PSNI chief warns about international criminals targeting Northern Ireland

‘Organised crime is like a parasite, it becomes more and more attached,’ says Baggott

PSNI Chief Constable Matt Baggott:  PSNI has lost power to seize criminal assets

PSNI Chief Constable Matt Baggott: PSNI has lost power to seize criminal assets

Wed, Oct 30, 2013, 01:01


International criminals could set up in Northern Ireland because of changes to British policing which have weakened the Northern Ireland police service’s ability to tackle organised crime, Chief Constable Matt Baggott has warned MPs.

The National Crime Agency (NCA) is now responsible for fighting organised crime in Britain, but it will not be able to carry out police investigations in Northern Ireland, or recruit agents, because of opposition from Sinn Féin and the SDLP.

The changes have meant that the PSNI has lost power to seize criminal assets, the PSNI chief constable told the House of Commons’s Northern Ireland Affairs Committee: “That becomes attractive to international criminals”.
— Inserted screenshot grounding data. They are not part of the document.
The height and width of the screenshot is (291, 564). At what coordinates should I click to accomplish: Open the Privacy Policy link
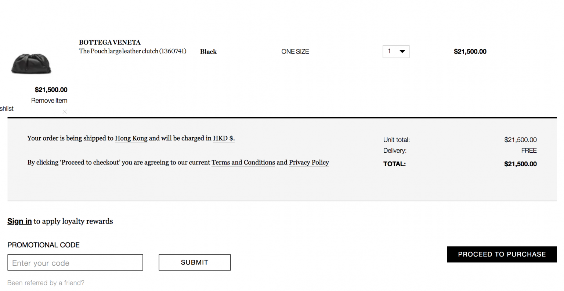pos(309,163)
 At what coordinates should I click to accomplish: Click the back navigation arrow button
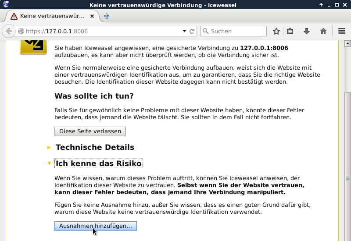coord(9,31)
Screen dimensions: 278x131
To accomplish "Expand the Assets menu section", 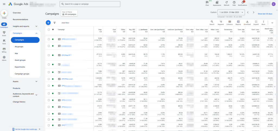I will (x=36, y=81).
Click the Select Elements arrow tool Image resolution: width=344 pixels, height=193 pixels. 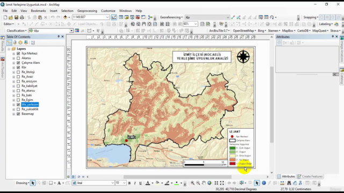(33, 183)
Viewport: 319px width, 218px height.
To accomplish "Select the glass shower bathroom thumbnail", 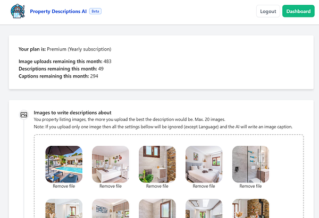I will pos(250,164).
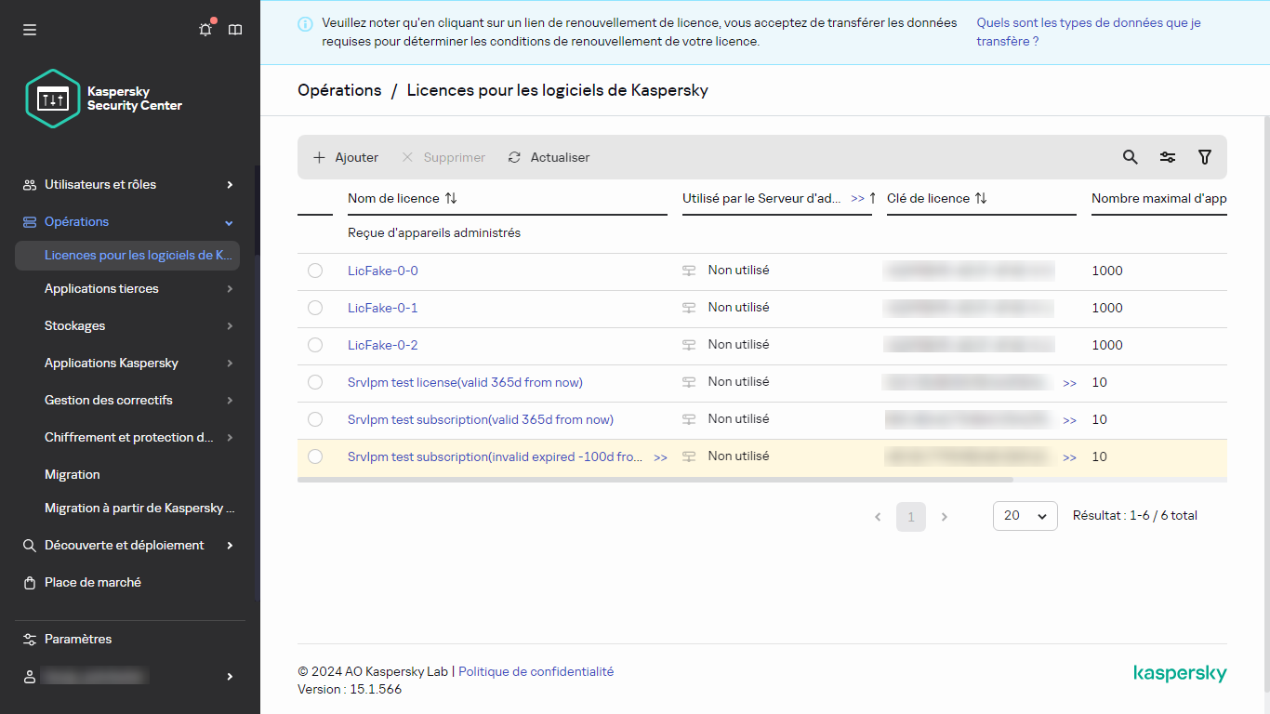Open the Politique de confidentialité link
Screen dimensions: 1270x714
[x=536, y=671]
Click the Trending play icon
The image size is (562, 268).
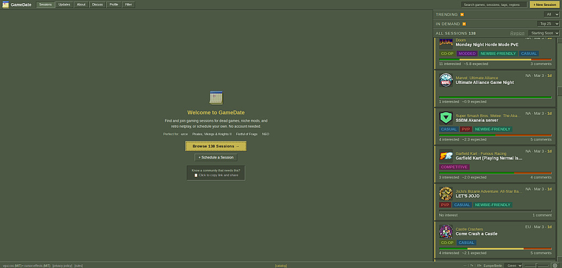(462, 14)
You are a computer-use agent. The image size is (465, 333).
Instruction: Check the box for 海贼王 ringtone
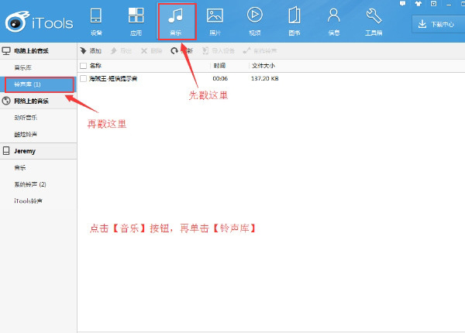tap(84, 78)
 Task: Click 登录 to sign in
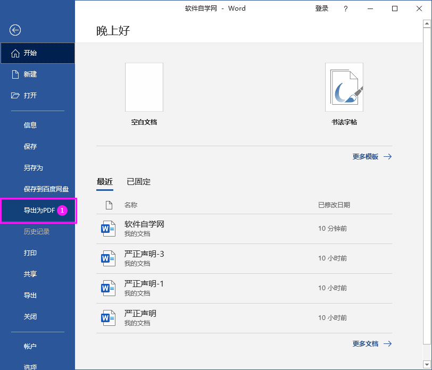tap(322, 9)
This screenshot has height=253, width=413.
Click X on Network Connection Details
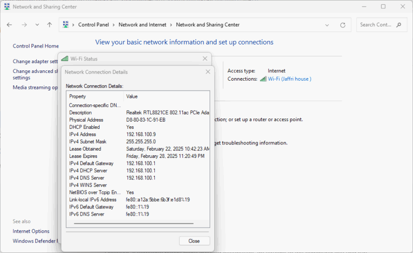[x=208, y=72]
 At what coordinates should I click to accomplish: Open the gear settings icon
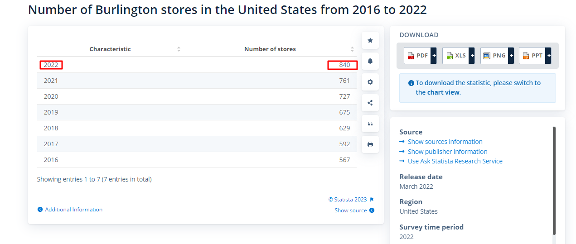coord(370,82)
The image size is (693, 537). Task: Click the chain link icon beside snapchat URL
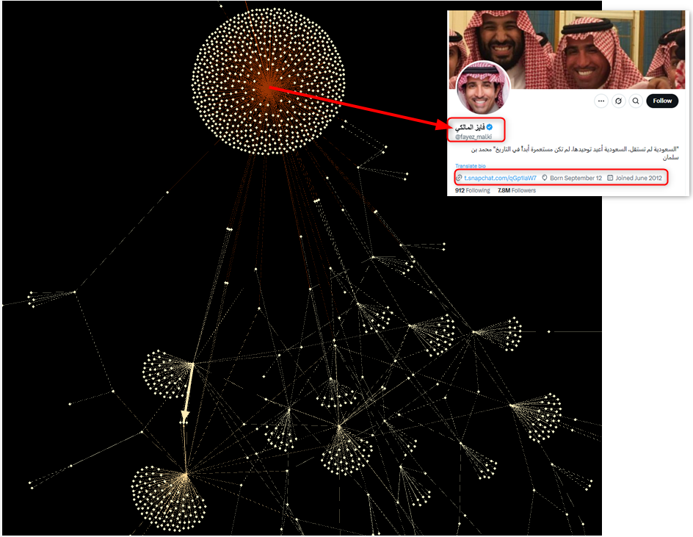(x=459, y=178)
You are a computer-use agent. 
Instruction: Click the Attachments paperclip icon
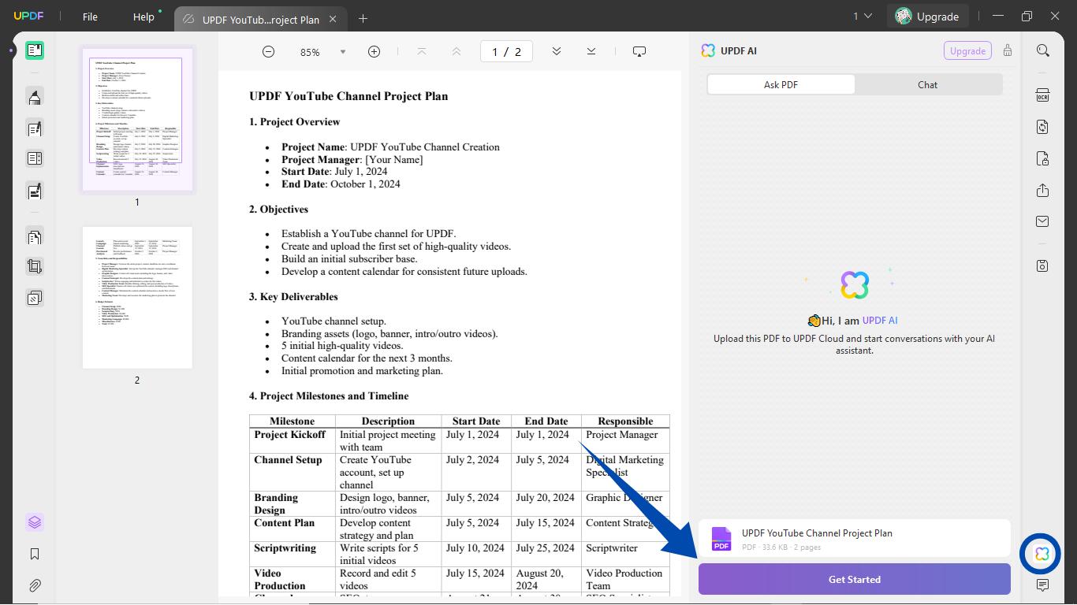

The PSNI has “already seen signs” that some organised crime syndicates have noticed the differences now existing between the North and the rest of the United Kingdom, helped “by the incredibly porous” border with the Republic of Ireland.


‘Outside the tent’
The NCA and the PSNI are making every effort to co-operate: “But if you are outside the tent it is hard to get back in,” said the chief constable. “If you are outside it makes it harder to work with people.”

Staffed by 4,000 officers, the NCA answers directly to the home secretary but, under the Belfast Agreement, policing in Northern Ireland is accountable to the Northern Ireland Policing Board. The SDLP and Sinn Féin have raised fears that the NCA could become unaccountable.

However, Mr Baggott said he was prepared to be made “vicariously liable” for the NCA’s actions in Northern Ireland: “This will not wait another year, or two years. Organised crime is like a parasite, it becomes more and more attached.”

Border and customs
Confusingly, the NCA will be able to carry out its border and customs functions in Northern Ireland, even though it is not accountable to local politicians. However, the NCA has agreed to have no visible role in the North, unless a Stormont agreement is reached, said the chief constable.